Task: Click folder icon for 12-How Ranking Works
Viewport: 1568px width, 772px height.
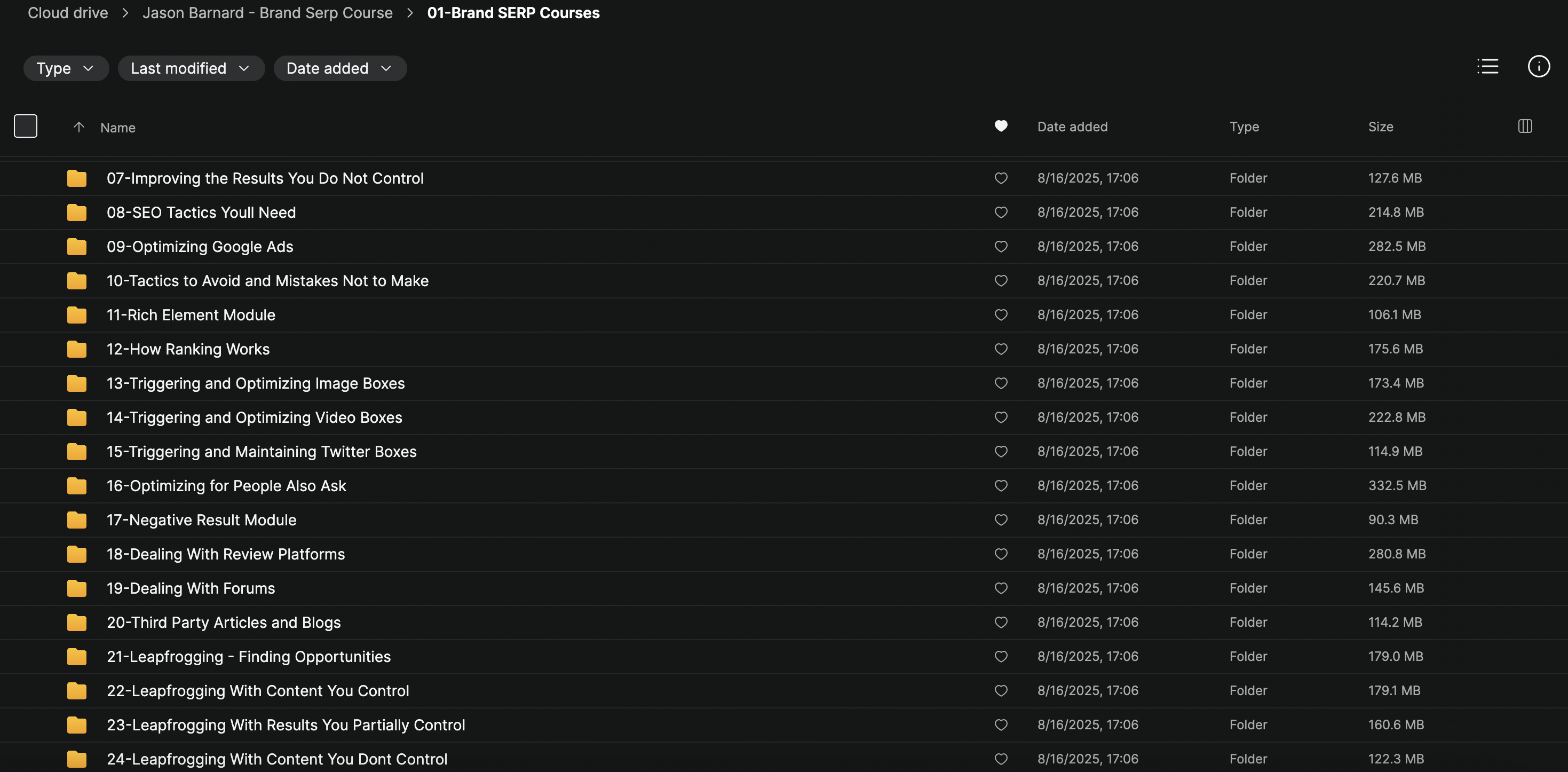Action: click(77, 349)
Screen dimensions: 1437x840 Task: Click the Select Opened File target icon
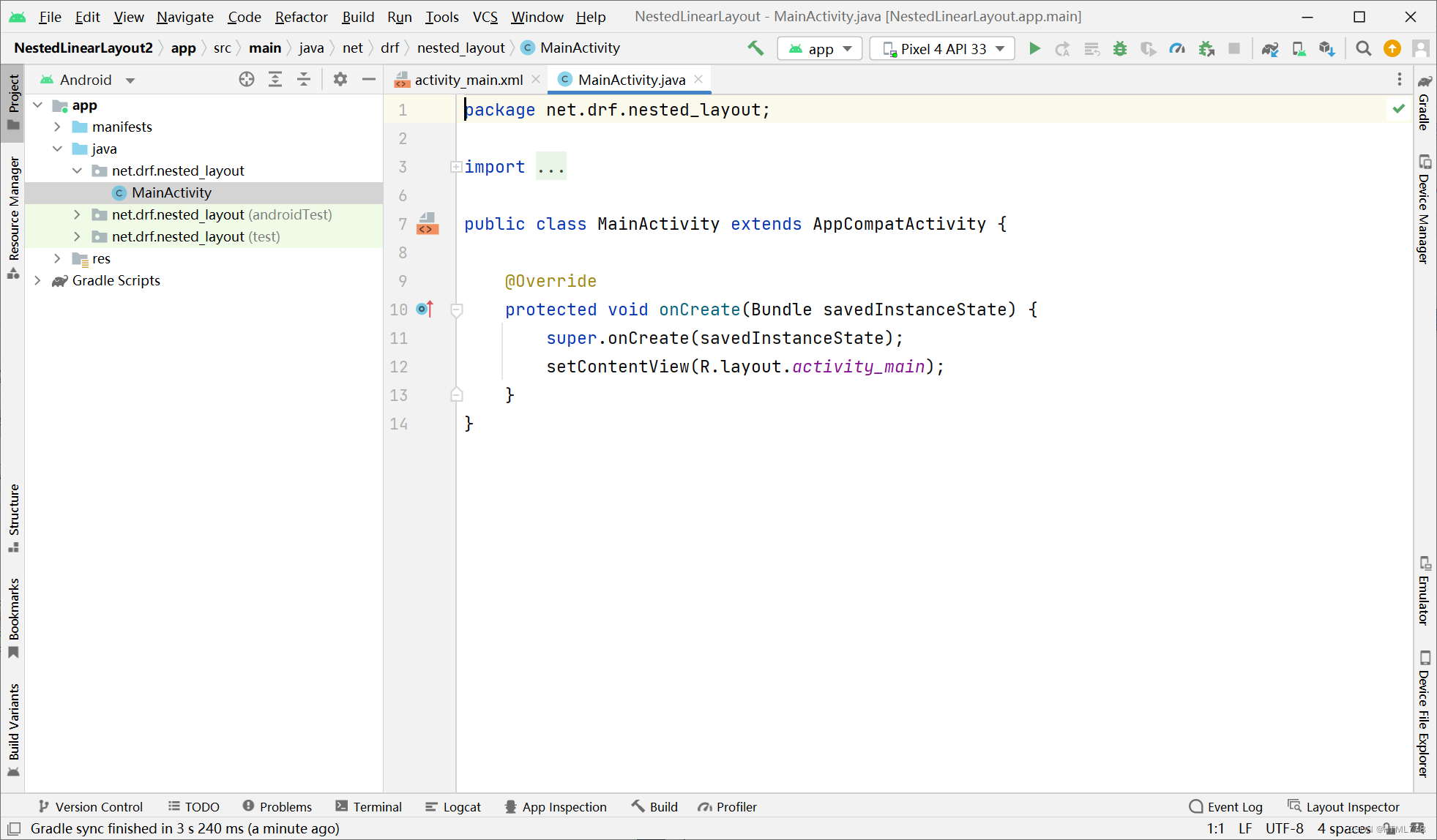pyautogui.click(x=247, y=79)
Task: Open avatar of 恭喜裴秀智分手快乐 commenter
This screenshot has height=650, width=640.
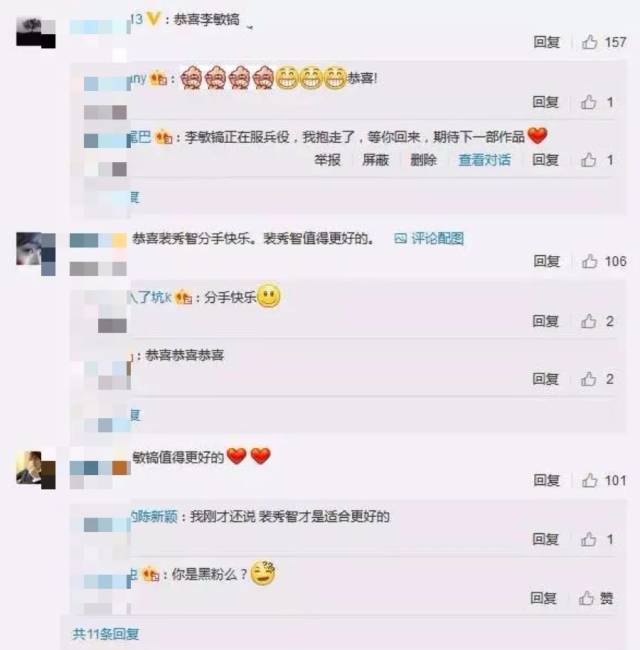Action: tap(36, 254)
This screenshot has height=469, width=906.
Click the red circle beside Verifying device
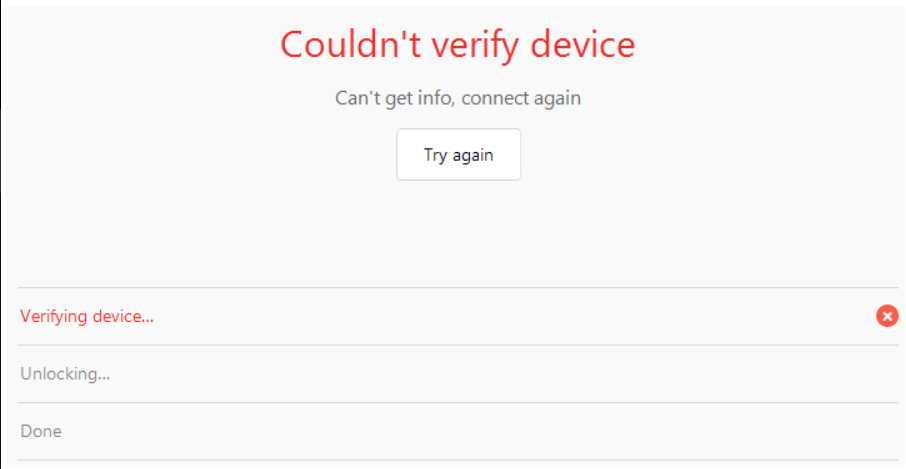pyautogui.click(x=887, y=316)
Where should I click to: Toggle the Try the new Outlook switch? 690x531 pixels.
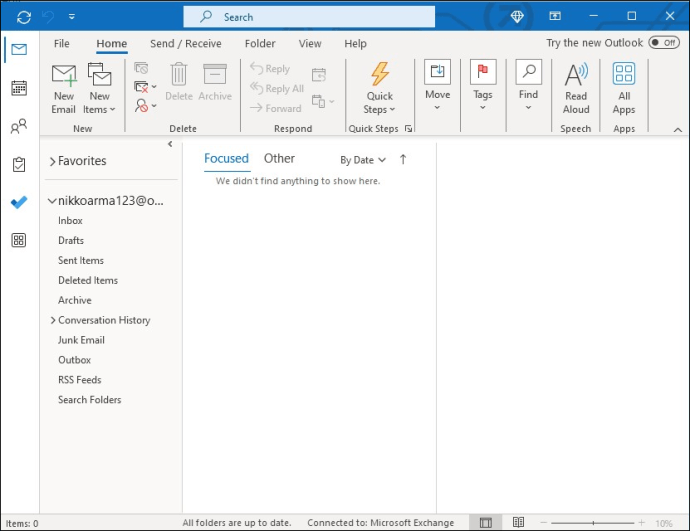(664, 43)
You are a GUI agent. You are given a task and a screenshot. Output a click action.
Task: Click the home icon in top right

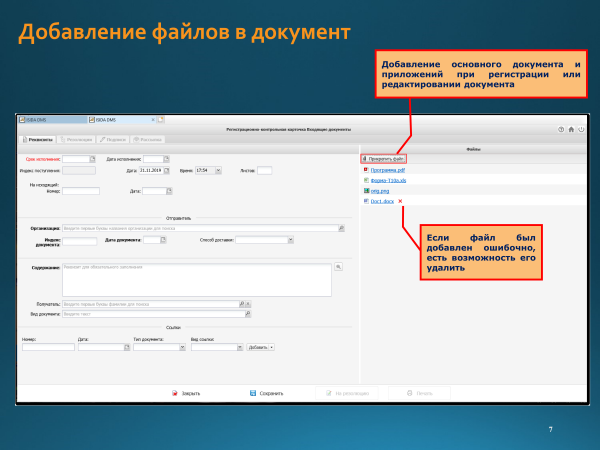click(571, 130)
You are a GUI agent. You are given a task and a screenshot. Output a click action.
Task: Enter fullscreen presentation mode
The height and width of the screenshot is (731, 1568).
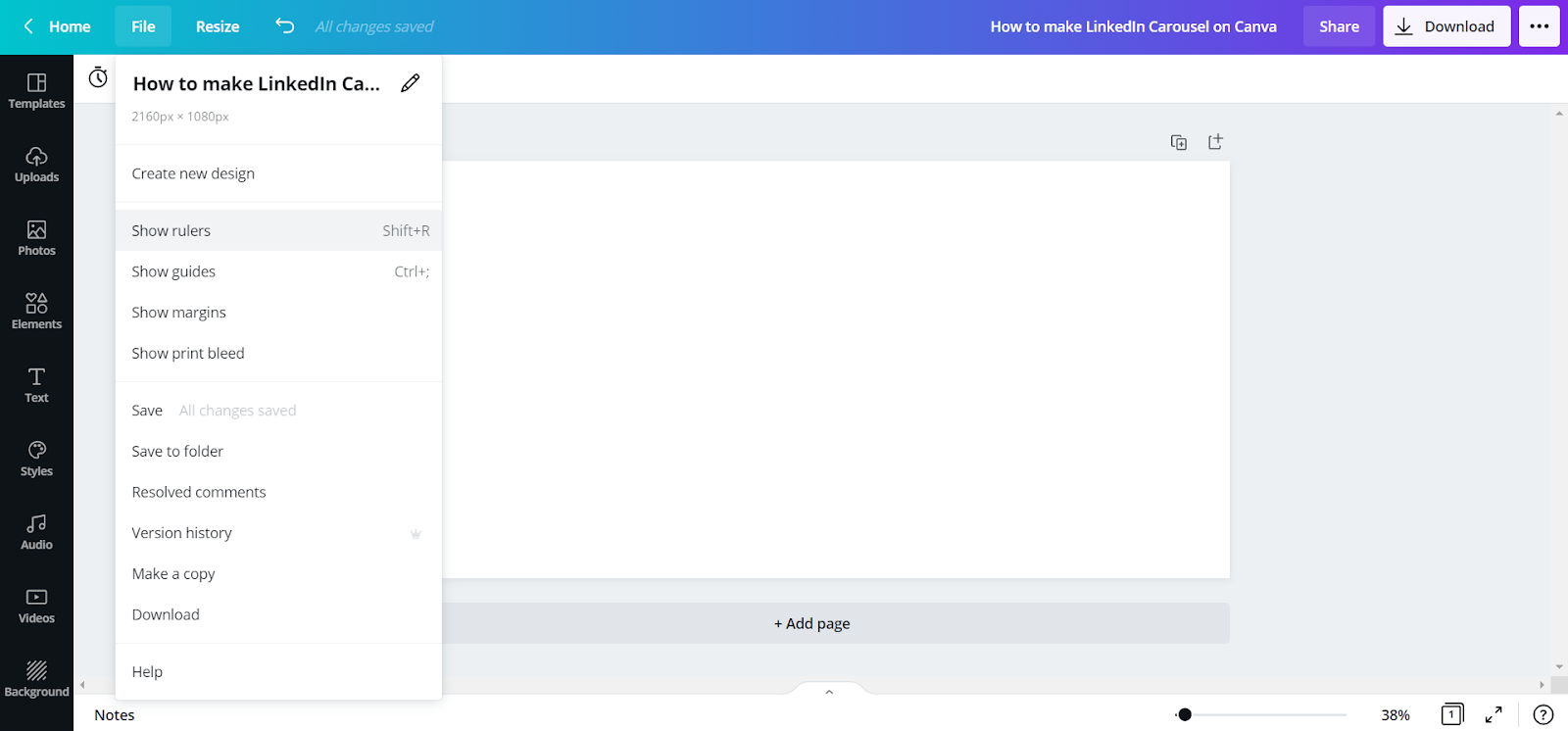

◇ ◇ ◇

DIRECTIONS FOR THIS TASK> All of the records need to be reproduced exactly, with each picture omitted.

SOLUTION TO THE EXERCISE>
Task: Click folder icon for 12-How Ranking Works
Viewport: 1568px width, 772px height.
Action: click(77, 349)
Screen dimensions: 1437x840 Task: Click the Select Opened File target icon
pyautogui.click(x=247, y=79)
Task: Open avatar of 恭喜裴秀智分手快乐 commenter
This screenshot has height=650, width=640.
Action: tap(36, 254)
This screenshot has height=469, width=906.
Click the red circle beside Verifying device
pyautogui.click(x=887, y=316)
Where should I click to: Toggle the Try the new Outlook switch? 690x531 pixels.
(664, 43)
You are a GUI agent. You are given a task and a screenshot. Output a click action.
Task: Click the home icon in top right

click(571, 130)
You are a GUI agent. You are given a task and a screenshot. Output a click action.
Task: Enter fullscreen presentation mode
The height and width of the screenshot is (731, 1568).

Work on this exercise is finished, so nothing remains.